In the statement, Tinubu said the CBN’s high interest rate policy penalises domestic investment and consumer borrowing, noting that it reduces both aggregate domestic supply and, to a lesser degree, aggregate domestic demand.

“In the short run, high rates seem to attract foreign capital and boost the economy while giving it discipline against inflation. In the longer-term, all of this is untrue. High rates give us the worst of both worlds. They hinder domestic investment and incomes while pushing up inflation and exposing an ever-increasing share of our financial system to foreign manipulation and dependence.

He said the CBN has demonstrated its financial agility by establishing a number of special financing programs for various industries and sectors of the economy.

These programs, he said exposed important contradictions in the CBN’s position. “The special schemes are an implicit admission that normal rates stifle investment borrowing and thus suppress the economy. They would not be required if the general interest rate was at a proper level.”

“The current interest rate in Nigeria prohibits most normal business investment. Thus, the productive sector stagnates as innovation and creative endeavour are discouraged.

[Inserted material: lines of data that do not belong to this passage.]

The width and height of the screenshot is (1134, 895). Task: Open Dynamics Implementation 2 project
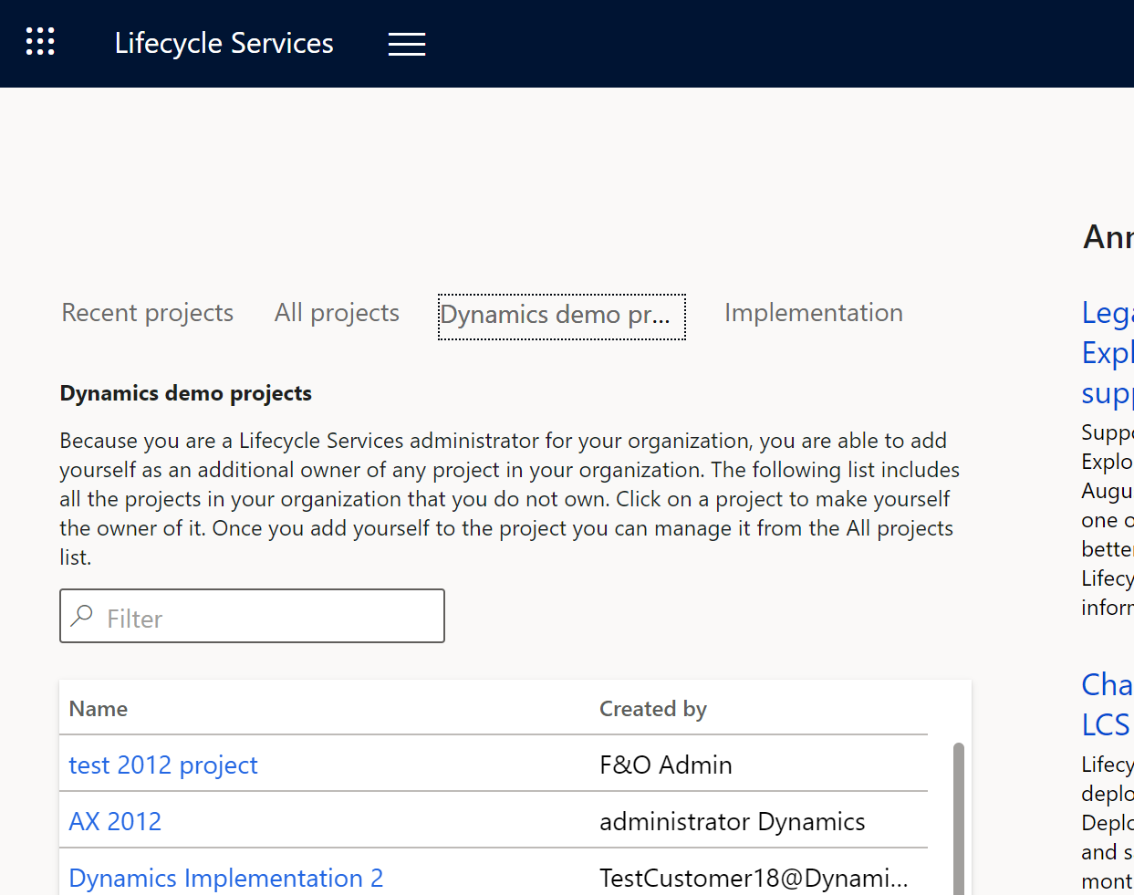226,878
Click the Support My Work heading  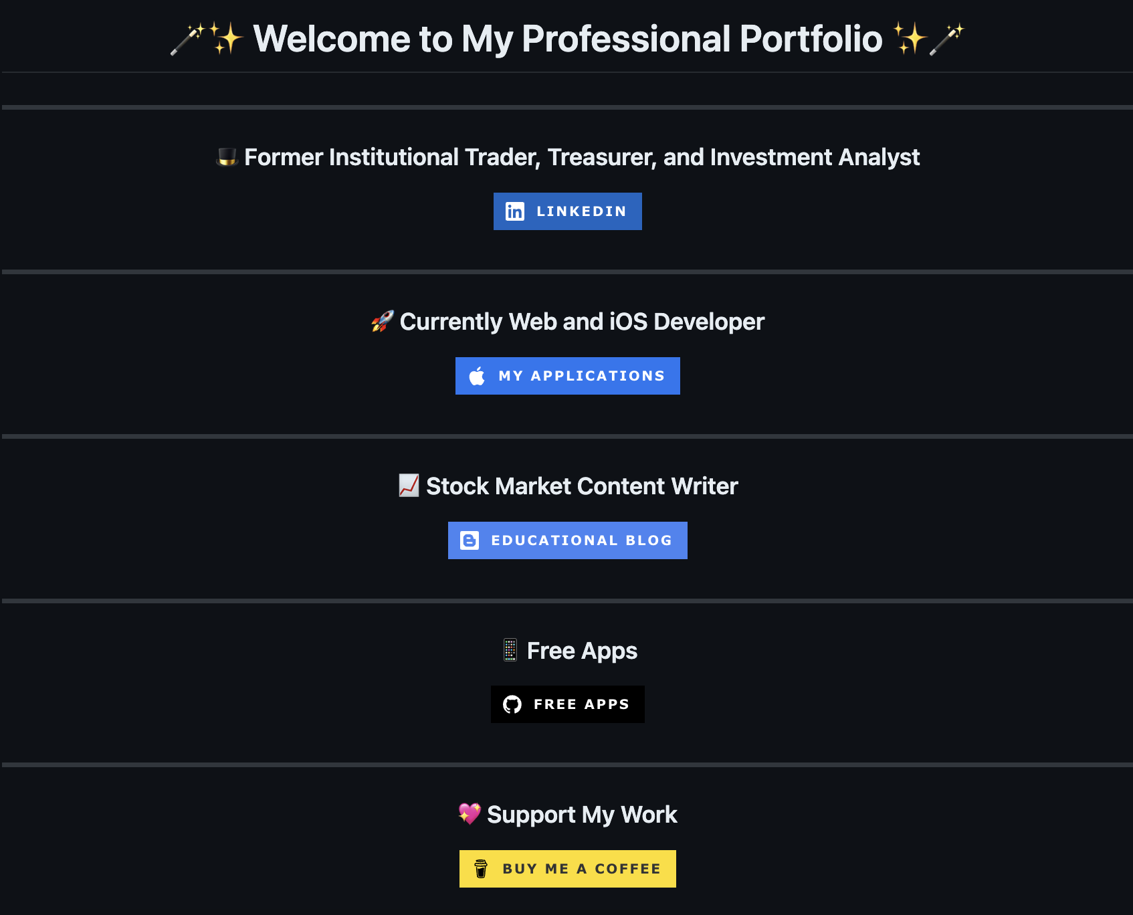(x=582, y=815)
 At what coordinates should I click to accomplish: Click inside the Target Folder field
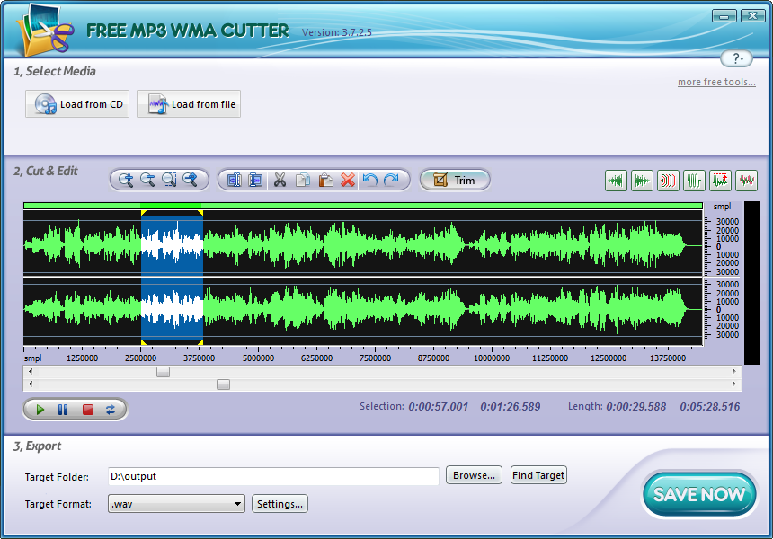click(270, 476)
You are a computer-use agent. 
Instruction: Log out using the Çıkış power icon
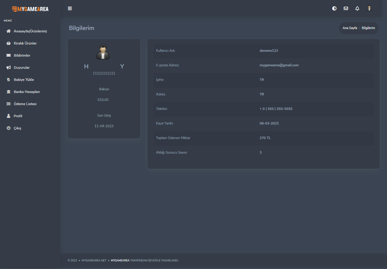coord(8,128)
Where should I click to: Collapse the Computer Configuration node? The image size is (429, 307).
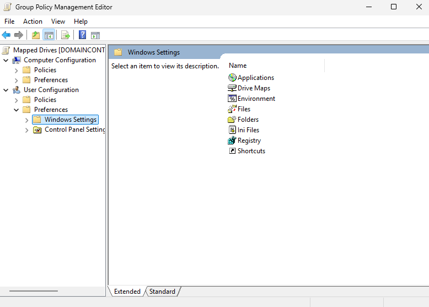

Employment and aggregate demand are dragged down. The economy becomes a slave to a negative, impoverishing dynamic.”

According to him, the high interest rate financial model runs contrary to the ideals of a progressive democracy to which Nigeria aspires. A nation cannot become a genuine democracy while access to credit remains under a semblance of authoritarian lock-and-key.

“We have become too reliant on foreign borrowing. In our case, we have created a highly imbalanced and imperfect economy. On one hand, high rates are used to scare domestic investment borrowing thus undermining income, production and consumption. On the other hand, high interest rates are used to attract foreign creditors who must be repaid with an increasing percentage of our intake of dollars.

“If we went to a freely floating exchange rate, the naira would devalue. This means our currency is overvalued in terms of our trade with the outside world. This overvalued exchange rate is buoyed by high interest rates.

He argued that in a well-functioning economy, import levels should shape the exchange rate, instead of the exchange rate determining the import level.